Step-Response Comparison with Other Analysis Tools

This implementation provides detailed and configurable analysis of flight controller performance. The modular design and centralized configuration system make it adaptable for various analysis requirements.

Compared to PIDtoolbox/Matlab (PTstepcalc.m)

* **Deconvolution Method:** Both use Wiener deconvolution with a regularization term.
* **Windowing:** This implementation uses Tukey (`TUKEY_ALPHA`) on input/output before FFT; Matlab uses Hann.
* **Smoothing:** This implementation has optional initial gyro smoothing (`INITIAL_GYRO_SMOOTHING_WINDOW`) and mandatory post-average smoothing (`POST_AVERAGING_SMOOTHING_WINDOW`). Matlab smooths raw gyro input upfront.
* **Normalization/Y-Correction:**
    * This implementation: Optional individual response Y-correction (normalize by own steady-state mean, `APPLY_INDIVIDUAL_RESPONSE_Y_CORRECTION`, `Y_CORRECTION_MIN_UNNORMALIZED_MEAN_ABS`) followed by final normalization of the averaged response to target 1.0 (within `FINAL_NORMALIZED_STEADY_STATE_TOLERANCE`).
    * Matlab: Optional Y-correction on individual responses by calculating an offset to make the mean 1.0.
* **Quality Control (QC):** Both apply QC to individual responses based on steady-state characteristics. This implementation uses `NORMALIZED_STEADY_STATE_MIN_VAL`, `NORMALIZED_STEADY_STATE_MAX_VAL`, and optionally `NORMALIZED_STEADY_STATE_MEAN_MIN`, `NORMALIZED_STEADY_STATE_MEAN_MAX`. Matlab uses `min(steadyStateResp) > 0.5 && max(steadyStateResp) < 3`.
* **Output:** This implementation can plot low/high/combined responses based on `setpoint_threshold` if `--dps` is provided with a value. Matlab stacks all valid responses.

Compared to PlasmaTree/Python (PID-Analyzer.py)

* **Deconvolution Method:** PlasmaTree also uses Wiener deconvolution with a signal-to-noise ratio (`sn`) term in the denominator, derived from a `cutfreq` parameter and smoothed, effectively acting as frequency-dependent regularization. This implementation uses a simpler constant regularization term (`0.0001`).
* **Windowing:** PlasmaTree uses a Hanning window by default (or Tukey) applied to input and output segments before deconvolution. This implementation uses a Tukey window.
* **Input for Deconvolution:** PlasmaTree calculates an `input` signal by reconstructing the setpoint as seen by the PID loop.
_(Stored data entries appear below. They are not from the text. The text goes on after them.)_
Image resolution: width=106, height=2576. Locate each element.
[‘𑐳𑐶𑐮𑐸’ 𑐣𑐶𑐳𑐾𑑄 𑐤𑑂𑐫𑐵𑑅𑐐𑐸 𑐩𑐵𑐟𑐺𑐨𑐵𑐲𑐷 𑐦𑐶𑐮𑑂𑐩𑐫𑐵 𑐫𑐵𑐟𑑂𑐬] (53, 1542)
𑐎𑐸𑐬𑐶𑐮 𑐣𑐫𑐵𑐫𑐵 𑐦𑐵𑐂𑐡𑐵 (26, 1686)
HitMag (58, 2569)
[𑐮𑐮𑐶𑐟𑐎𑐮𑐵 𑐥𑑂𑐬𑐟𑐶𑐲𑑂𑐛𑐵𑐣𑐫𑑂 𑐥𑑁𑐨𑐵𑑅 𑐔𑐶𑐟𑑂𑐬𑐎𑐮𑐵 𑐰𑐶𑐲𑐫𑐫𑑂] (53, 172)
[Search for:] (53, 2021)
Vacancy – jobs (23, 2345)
This implementation directly uses the logged setpoint values.
* **Smoothing:** PlasmaTree does not include initial gyro smoothing like this implementation's `INITIAL_GYRO_SMOOTHING_WINDOW`. For the final averaged response, PlasmaTree uses a 2D histogram and Gaussian smoothing to find the "mode" response, different from this implementation's direct moving average on the time-domain averaged response.
* **Normalization/Y-Correction:**
    * This implementation: Individual responses can be normalized to their steady-state mean, followed by final normalization of the averaged response.
    * PlasmaTree: Uses `weighted_mode_avr` to find the most common trace shape from response collections, which inherently handles variations without explicit Y-correction.
* **Quality Control (QC):** PlasmaTree has a `resp_quality` metric based on deviation from initial average and uses a `toolow_mask` for low input responses. This implementation uses direct steady-state value checks.
* **Averaging:**
    * This implementation: `average_responses` performs weighted average of QC'd responses.
    * PlasmaTree: `weighted_mode_avr` uses 2D histogram analysis to determine representative traces.
* **Output:** Both can plot low and high input responses based on configurable thresholds.

This Rust implementation offers a comprehensive and configurable analysis pipeline for flight controller performance evaluation with sophisticated signal processing techniques and detailed visualization capabilities.